There are two names that I find very interesting. OK… 3. They are:
Hubspot (HUBS) because everyone assumes that Salesforce.com (CRM) is the last man standing. Yet, I’m seeing a large ecosystem being built around HUBS, these are SaaS services that plug into it. To put a finer point on it, they wouldn’t have that unless they were growing rapidly.
Bill.com (BILL) even though I kinda missed the bottom, so I will go in very tentatively and hope it retests that lower level. Why the interest? Well, they have gotten into the invoice finance business where they charge interest on the funds they advance. I think this is super business. I believe this service is AI-driven and with the long tail of underbanked microbusinesses, they will get a lot of invoices to finance. They can sit back and observe the number and quality of the invoices and their algorithm makes the offer. So while I think the share price is not so great right now, they are on my watch-list to buy at the next big selloff.
Best for last
Microsoft (MSFT) but only if I can get it below 290 and as it stands right now there’s a good chance for that. There is no doubt MSFT is a Prime stock, it’s a household name, it’s a steady grower, and it has fallen enough to let me be comfortable.

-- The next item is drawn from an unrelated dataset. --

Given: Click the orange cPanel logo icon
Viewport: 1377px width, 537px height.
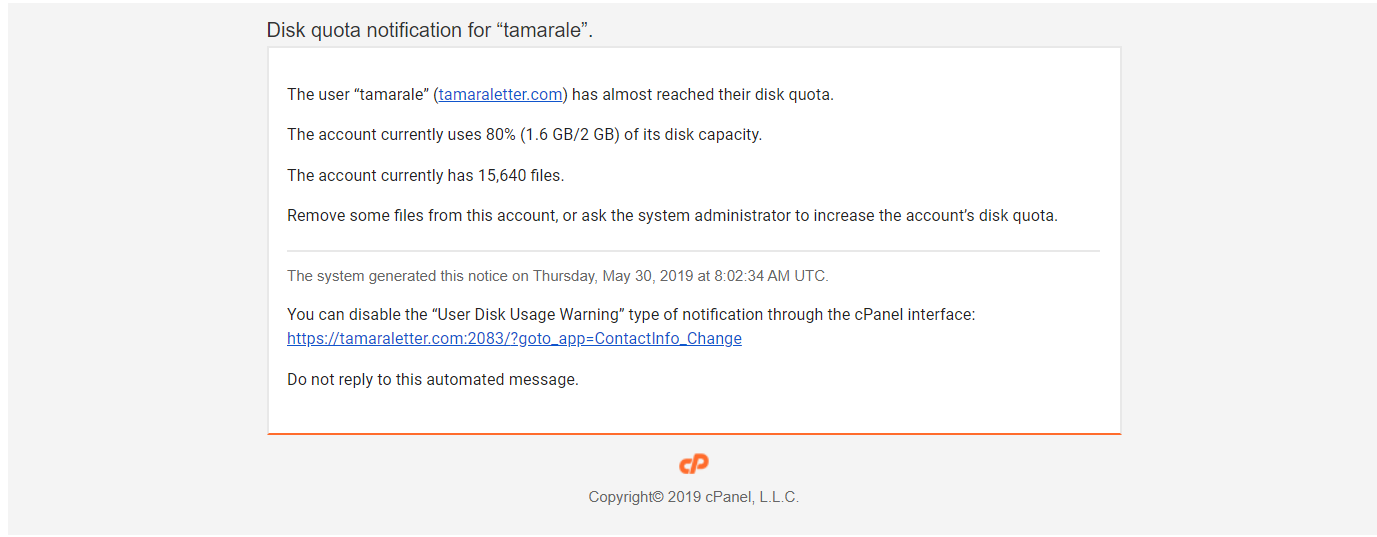Looking at the screenshot, I should click(x=694, y=464).
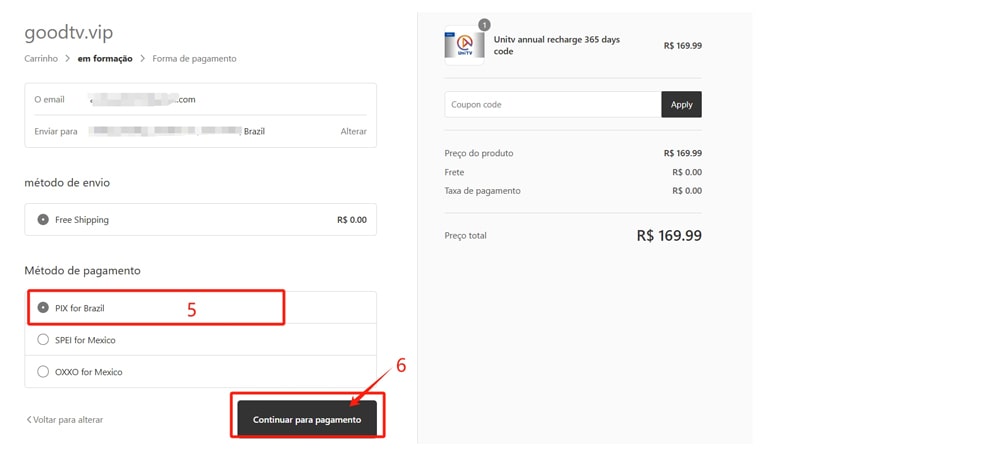Click Alterar to change shipping address

click(353, 132)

Besides MSFT, I’m not buying any of these right away. Shopify (SHOP) has not fallen near enough to even think about. SHOP is still selling off so I’m thinking it will come into my range in the next few weeks. I recognize it’s already oversold, and I’m sorry if you are holding it and hearing that I believe it is going lower. The good news is, I think it has great upside once this hysteria about profits calms down. SHOP has experienced added selling pressure because they want to expand their logistics and that takes a huge investment. What SHOP is doing is going after Amazon (AMZN). Many small businesses rely completely on AMZN for fulfillment. SHOP wants to fully compete with it by offering fulfillment too. I think this is a smart move.

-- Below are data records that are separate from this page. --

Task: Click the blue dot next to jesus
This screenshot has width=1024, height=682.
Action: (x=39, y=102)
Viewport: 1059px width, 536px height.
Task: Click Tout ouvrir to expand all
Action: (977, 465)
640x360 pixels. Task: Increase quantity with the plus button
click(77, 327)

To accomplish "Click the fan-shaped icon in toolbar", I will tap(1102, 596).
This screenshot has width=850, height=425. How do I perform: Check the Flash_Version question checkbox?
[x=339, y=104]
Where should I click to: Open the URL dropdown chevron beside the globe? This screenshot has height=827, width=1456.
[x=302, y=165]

The other end of the barbell is my oil names and I was supposed to pair them with the financials
I’m still concentrating on the oil names and I have not yet gotten to the financials. There’s such volatility here that I think I will be able to buy the oils at lower prices and sell when WTI approaches 100 again. Right now there’s a lot of chatter that Biden will make a deal with Iran. That could drop oil 5 bucks. I still think oil stocks progress mightily even with WTI in the low 90s and high 80s. Here are the names I’m building positions in – Apache (APA), Coterra (CTRA), Denbury (DEN), Devin Energy (DVN), EOG Resources (EOG), EQT (EQT), and Earthstone (ESTE). As long as oil is moving the way it is, I feel comfortable trading oils. Once the market settles, I will build my financial position with a priority in regional banks. Meanwhile, PYPL and UPST will have to be my financials.

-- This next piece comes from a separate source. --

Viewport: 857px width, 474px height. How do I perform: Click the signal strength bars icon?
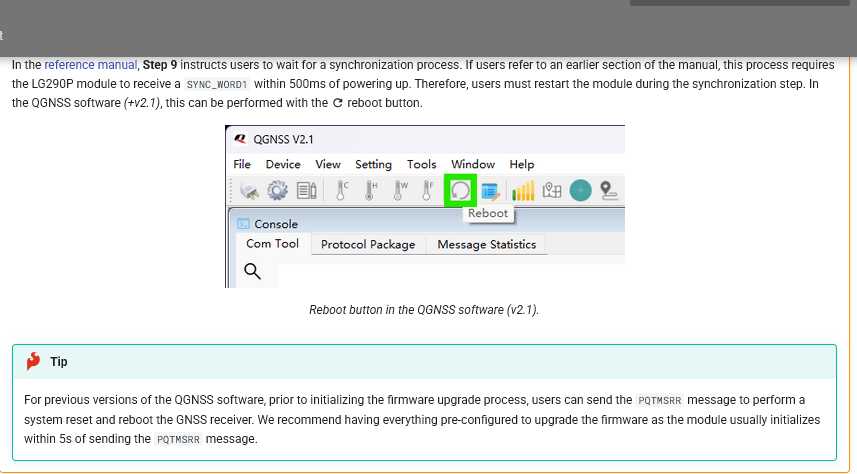(x=522, y=190)
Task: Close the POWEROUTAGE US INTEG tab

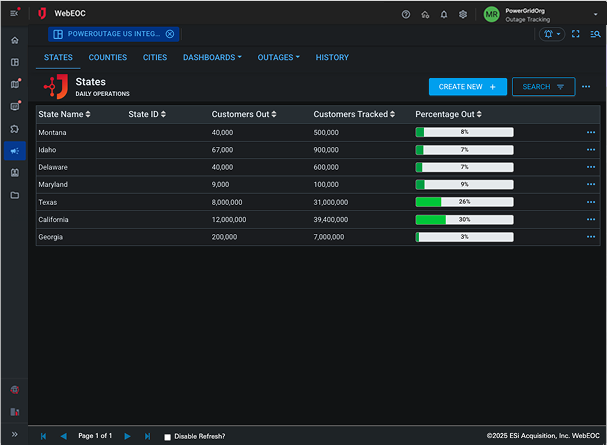Action: point(170,34)
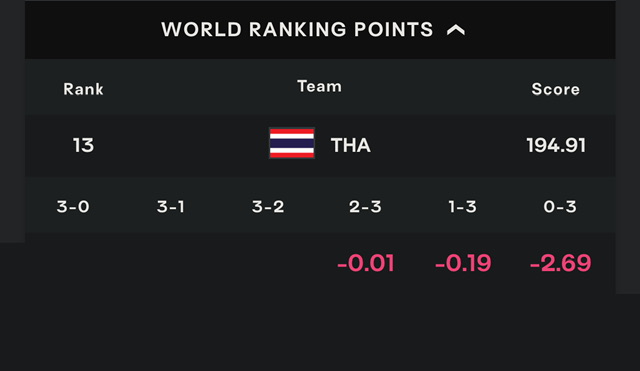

Let’s be frank, Ukraine is not all that important to our economy. If Germany can’t be bothered to push back on the Russians why should we? I think the market has had its fill with it. I’m mindful of the fact that the futures are down 1.5% and more. I’m disregarding the futures and saying that the market has fully accounted for all the bad news in Ukraine, and what the Fed will do. I’m hoping the futures stay negative so I can restart my position in (PYPL) and begin my Microsoft (MSFT) position. I want to add back to my UPST shares since I sold a bunch at 155, if I can get shares at the low 130s or less that would be awesome. I want to add to TWLO and INTU as well. I’m not going to use all my cash in case the selling continues into Wednesday. I believe that we are at a bottom, not the bottom. Volatility is a likely feature of 2022 and you need to either adapt or take up golf or even pay more attention to the kids.
Please note: You should not take the above text as investment advice. I am not a broker, a registered investment advisor, or a certified money manager and I cannot give financial advice. What I am doing is chronicling my thought process, and I hope you gain from it. Always do your own research and understand what you are buying, what your risk is, and be sure before you make a purchase. Also, only trade what you can afford to lose.